• **REQUIRED WORK**: Copy exactly the lines from the start of the data below through the one that carries "Given: Answer NIE to the question", and only those.
------ RECORDS ------
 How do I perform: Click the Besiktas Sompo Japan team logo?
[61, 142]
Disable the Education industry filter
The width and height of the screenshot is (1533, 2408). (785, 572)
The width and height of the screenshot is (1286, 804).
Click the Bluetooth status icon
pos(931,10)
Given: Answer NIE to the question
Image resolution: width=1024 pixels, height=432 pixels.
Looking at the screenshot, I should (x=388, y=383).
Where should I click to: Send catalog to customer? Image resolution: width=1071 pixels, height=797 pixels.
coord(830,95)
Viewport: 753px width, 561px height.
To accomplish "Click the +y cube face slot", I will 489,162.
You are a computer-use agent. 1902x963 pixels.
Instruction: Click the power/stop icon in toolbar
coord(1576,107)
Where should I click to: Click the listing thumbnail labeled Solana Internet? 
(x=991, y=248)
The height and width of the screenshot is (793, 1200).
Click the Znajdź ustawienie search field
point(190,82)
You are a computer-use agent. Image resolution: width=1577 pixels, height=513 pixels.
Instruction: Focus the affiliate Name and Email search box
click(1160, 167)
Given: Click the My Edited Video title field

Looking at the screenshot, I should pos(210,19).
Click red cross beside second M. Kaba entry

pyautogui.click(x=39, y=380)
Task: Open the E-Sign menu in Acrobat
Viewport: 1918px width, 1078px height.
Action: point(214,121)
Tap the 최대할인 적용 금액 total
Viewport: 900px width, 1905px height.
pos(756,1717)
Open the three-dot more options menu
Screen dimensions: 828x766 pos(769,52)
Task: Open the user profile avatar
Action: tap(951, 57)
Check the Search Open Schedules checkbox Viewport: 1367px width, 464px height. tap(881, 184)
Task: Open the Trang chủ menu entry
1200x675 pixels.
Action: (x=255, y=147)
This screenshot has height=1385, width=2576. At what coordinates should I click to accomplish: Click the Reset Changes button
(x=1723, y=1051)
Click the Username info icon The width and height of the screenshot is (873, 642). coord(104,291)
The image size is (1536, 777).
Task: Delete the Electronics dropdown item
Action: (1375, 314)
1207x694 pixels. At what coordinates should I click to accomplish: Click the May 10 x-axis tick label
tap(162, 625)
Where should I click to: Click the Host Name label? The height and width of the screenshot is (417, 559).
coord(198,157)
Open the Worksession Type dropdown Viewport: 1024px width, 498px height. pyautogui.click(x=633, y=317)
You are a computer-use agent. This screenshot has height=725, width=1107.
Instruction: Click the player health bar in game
------
• **RESULT BELOW**:
 How do I perform: Click the Besiktas Sompo Japan team logo?
[61, 142]
Disable the Education industry filter
The width and height of the screenshot is (1533, 2408). (785, 572)
The width and height of the screenshot is (1286, 804).
Click the Bluetooth status icon
pos(931,10)
Given: Answer NIE to the question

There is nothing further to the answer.